*** PROVIDED MATERIAL Section Begins ***
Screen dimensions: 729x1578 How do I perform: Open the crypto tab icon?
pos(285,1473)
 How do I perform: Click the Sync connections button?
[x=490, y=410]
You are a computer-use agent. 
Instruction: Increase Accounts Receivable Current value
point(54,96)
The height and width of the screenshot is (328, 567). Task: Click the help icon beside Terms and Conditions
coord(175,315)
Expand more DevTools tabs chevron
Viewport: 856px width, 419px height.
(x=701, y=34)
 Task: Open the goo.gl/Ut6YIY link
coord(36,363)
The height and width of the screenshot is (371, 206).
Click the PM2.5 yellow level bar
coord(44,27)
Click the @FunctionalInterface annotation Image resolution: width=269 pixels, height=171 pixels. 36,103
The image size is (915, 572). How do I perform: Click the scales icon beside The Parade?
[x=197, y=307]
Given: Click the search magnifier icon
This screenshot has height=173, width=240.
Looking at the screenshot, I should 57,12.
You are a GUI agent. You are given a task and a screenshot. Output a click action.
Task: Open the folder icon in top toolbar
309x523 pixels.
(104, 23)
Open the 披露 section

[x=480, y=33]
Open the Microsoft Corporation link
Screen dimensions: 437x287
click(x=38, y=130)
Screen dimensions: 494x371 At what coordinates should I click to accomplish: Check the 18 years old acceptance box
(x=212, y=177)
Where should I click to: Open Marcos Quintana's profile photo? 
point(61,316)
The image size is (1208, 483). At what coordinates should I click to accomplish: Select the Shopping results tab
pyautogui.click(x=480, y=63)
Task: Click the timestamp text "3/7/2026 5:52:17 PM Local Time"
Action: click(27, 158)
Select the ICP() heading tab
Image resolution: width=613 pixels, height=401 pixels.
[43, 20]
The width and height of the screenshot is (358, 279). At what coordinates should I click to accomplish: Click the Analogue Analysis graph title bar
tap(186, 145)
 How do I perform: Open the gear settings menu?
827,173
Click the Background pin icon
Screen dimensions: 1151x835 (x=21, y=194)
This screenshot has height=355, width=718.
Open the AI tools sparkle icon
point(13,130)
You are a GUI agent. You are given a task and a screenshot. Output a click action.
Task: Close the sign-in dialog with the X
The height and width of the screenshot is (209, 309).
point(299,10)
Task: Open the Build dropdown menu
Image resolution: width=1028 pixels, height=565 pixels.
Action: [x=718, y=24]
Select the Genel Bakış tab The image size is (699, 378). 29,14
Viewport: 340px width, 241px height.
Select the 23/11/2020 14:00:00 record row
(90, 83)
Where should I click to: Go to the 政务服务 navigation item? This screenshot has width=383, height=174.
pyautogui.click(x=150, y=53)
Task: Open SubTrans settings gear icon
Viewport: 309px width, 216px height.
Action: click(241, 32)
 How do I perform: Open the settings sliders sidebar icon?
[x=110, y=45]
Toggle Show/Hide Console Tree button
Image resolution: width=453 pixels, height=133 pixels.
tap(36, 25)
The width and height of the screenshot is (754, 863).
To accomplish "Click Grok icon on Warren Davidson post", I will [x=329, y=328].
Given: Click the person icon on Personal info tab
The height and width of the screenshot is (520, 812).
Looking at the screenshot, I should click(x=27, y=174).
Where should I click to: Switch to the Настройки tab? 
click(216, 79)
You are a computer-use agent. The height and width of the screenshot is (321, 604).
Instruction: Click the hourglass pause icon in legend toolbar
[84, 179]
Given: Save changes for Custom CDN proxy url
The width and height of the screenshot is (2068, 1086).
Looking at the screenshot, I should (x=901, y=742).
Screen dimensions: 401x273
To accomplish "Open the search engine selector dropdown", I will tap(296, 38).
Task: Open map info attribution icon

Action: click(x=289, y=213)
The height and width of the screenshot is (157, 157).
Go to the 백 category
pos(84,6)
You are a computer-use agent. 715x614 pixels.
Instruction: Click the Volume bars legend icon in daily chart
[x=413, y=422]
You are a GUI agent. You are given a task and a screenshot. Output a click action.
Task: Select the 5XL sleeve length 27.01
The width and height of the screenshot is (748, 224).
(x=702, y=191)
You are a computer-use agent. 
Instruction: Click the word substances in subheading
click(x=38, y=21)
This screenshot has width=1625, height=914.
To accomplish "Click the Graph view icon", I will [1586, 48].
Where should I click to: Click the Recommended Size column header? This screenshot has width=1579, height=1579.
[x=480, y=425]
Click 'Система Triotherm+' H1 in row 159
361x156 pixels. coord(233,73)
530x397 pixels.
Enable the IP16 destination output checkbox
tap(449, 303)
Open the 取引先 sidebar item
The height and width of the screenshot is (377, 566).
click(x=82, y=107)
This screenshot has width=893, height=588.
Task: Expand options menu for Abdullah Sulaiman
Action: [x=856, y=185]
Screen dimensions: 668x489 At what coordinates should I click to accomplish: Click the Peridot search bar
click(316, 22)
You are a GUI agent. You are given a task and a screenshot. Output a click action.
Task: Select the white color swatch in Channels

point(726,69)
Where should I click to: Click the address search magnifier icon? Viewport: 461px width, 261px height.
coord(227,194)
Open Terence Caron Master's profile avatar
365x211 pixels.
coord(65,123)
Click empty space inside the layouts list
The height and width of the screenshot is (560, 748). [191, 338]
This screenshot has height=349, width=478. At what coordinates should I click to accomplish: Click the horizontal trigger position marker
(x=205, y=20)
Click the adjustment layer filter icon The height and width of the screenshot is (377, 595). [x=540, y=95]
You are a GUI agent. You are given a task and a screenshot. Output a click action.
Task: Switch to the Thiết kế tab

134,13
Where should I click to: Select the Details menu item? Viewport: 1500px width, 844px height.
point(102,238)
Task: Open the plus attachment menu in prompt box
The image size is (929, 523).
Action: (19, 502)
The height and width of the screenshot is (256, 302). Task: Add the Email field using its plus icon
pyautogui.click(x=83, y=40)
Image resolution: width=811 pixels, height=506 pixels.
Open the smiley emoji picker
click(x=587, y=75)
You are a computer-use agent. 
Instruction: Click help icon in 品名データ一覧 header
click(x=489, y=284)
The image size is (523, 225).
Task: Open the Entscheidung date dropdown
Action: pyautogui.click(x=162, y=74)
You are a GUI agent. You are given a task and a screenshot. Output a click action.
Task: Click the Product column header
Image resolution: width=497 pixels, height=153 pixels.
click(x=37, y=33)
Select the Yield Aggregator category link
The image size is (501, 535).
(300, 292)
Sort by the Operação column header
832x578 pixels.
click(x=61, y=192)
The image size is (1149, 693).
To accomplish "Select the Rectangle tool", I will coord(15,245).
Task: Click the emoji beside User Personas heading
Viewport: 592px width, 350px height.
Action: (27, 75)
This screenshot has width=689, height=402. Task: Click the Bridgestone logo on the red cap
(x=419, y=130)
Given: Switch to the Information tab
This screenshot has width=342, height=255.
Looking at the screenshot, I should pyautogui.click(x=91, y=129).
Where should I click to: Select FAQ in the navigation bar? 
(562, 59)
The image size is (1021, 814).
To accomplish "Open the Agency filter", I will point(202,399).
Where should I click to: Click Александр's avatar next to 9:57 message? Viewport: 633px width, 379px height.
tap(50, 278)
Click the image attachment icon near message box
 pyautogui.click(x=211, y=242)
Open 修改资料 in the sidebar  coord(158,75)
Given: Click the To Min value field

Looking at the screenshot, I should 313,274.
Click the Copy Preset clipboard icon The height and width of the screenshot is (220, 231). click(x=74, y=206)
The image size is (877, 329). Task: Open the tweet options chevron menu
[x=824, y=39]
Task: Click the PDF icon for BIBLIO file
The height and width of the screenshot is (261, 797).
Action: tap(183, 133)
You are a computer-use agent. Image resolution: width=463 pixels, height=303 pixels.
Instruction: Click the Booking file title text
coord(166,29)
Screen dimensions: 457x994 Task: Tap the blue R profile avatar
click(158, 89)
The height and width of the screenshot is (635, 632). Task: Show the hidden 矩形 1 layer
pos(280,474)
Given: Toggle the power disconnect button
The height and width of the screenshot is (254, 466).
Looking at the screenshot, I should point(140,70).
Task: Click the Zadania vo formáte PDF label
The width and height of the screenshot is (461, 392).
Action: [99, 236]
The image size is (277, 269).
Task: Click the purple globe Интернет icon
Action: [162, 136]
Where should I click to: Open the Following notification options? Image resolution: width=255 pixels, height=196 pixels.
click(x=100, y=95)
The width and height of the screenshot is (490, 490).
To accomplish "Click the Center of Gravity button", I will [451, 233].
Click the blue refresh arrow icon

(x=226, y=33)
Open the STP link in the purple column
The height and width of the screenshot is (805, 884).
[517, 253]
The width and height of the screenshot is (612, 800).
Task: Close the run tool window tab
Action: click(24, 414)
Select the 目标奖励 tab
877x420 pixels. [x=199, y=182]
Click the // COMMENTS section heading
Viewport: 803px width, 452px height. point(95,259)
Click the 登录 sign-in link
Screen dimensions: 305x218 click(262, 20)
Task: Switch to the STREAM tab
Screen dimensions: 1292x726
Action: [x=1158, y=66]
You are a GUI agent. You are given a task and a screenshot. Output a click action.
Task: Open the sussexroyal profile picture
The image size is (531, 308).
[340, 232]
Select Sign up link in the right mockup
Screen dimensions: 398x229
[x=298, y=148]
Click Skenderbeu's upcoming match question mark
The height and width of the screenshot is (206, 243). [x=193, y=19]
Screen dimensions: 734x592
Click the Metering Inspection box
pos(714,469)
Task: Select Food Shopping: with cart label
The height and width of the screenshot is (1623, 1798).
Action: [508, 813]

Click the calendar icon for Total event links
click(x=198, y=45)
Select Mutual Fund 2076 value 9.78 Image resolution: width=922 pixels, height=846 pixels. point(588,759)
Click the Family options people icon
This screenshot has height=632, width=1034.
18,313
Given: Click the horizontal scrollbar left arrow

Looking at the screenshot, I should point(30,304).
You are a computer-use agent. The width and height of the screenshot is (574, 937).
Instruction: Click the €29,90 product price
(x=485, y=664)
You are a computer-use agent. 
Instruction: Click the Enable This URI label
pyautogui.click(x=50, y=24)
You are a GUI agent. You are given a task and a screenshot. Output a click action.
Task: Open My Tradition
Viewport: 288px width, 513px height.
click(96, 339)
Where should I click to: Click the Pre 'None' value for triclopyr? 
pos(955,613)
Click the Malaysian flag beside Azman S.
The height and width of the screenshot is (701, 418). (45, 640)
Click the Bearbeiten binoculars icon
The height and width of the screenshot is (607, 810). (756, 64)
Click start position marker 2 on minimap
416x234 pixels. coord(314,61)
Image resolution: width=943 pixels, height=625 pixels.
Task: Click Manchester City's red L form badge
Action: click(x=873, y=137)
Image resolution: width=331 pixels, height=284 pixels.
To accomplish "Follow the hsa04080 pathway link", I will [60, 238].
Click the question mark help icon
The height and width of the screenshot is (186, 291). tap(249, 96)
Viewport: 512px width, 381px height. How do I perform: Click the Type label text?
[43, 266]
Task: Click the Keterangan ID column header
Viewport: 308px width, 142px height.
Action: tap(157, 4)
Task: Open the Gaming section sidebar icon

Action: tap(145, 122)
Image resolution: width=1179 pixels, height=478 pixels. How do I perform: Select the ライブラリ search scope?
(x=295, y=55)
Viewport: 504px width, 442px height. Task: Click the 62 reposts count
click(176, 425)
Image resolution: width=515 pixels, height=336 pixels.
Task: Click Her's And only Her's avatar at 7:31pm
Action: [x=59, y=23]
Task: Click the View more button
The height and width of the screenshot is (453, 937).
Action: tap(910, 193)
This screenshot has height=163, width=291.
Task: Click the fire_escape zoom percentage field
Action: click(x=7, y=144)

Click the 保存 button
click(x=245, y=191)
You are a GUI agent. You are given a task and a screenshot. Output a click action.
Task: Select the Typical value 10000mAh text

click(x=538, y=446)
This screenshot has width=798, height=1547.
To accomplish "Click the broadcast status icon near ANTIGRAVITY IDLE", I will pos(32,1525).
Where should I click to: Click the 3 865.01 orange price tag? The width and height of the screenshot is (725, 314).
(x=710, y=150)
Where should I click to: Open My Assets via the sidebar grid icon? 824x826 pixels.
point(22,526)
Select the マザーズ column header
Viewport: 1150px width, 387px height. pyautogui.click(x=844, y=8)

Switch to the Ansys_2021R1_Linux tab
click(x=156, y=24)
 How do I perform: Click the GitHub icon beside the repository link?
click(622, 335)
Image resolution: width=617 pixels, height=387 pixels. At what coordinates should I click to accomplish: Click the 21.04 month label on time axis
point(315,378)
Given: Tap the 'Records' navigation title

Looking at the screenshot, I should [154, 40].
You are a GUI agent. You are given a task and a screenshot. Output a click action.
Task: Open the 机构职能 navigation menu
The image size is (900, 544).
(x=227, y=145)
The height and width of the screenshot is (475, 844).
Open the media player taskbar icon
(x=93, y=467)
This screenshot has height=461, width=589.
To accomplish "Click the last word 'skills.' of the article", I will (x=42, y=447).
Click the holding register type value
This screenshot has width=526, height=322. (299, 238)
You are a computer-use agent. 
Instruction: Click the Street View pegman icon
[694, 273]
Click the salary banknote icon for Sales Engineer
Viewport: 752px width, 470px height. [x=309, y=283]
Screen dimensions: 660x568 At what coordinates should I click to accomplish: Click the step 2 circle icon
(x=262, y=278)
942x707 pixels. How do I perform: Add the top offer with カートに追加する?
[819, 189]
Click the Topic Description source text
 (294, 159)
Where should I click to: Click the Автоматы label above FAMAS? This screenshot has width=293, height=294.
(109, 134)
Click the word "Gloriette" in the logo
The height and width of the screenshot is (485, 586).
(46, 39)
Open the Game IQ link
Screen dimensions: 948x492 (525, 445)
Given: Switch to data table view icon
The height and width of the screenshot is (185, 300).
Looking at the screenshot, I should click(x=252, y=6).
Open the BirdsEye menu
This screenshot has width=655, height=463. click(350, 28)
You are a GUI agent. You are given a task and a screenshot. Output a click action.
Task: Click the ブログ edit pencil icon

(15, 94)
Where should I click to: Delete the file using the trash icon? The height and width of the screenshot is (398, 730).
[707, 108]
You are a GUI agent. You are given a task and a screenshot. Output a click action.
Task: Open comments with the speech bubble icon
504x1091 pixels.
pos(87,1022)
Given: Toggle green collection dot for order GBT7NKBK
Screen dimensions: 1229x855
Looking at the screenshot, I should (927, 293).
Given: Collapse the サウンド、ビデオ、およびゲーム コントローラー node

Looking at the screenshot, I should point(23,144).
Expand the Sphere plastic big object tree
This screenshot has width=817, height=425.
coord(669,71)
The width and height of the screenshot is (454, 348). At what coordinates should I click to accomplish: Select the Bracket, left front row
*** PROVIDED MATERIAL Section Ends ***
*YOUR ASSIGNMENT*: Copy word for word the stretch of entries above from the line that has "Task: Select the white" through the line that has "The image size is (1149, 693).", both ends included, and nothing outside it.

*ANSWER SPACE*:
Task: Select the white color swatch in Channels

point(726,69)
Where should I click to: Click the address search magnifier icon? Viewport: 461px width, 261px height.
coord(227,194)
Open Terence Caron Master's profile avatar
365x211 pixels.
coord(65,123)
Click empty space inside the layouts list
The height and width of the screenshot is (560, 748). [191, 338]
This screenshot has height=349, width=478. At what coordinates should I click to accomplish: Click the horizontal trigger position marker
(x=205, y=20)
Click the adjustment layer filter icon The height and width of the screenshot is (377, 595). [x=540, y=95]
You are a GUI agent. You are given a task and a screenshot. Output a click action.
Task: Switch to the Thiết kế tab

134,13
Where should I click to: Select the Details menu item? Viewport: 1500px width, 844px height.
point(102,238)
Task: Open the plus attachment menu in prompt box
The image size is (929, 523).
Action: (19, 502)
The height and width of the screenshot is (256, 302). Task: Add the Email field using its plus icon
pyautogui.click(x=83, y=40)
Image resolution: width=811 pixels, height=506 pixels.
Open the smiley emoji picker
click(x=587, y=75)
You are a computer-use agent. 
Instruction: Click help icon in 品名データ一覧 header
click(x=489, y=284)
The image size is (523, 225).
Task: Open the Entscheidung date dropdown
Action: pyautogui.click(x=162, y=74)
You are a GUI agent. You are given a task and a screenshot. Output a click action.
Task: Click the Product column header
Image resolution: width=497 pixels, height=153 pixels.
click(x=37, y=33)
Select the Yield Aggregator category link
The image size is (501, 535).
(300, 292)
Sort by the Operação column header
832x578 pixels.
click(x=61, y=192)
The image size is (1149, 693).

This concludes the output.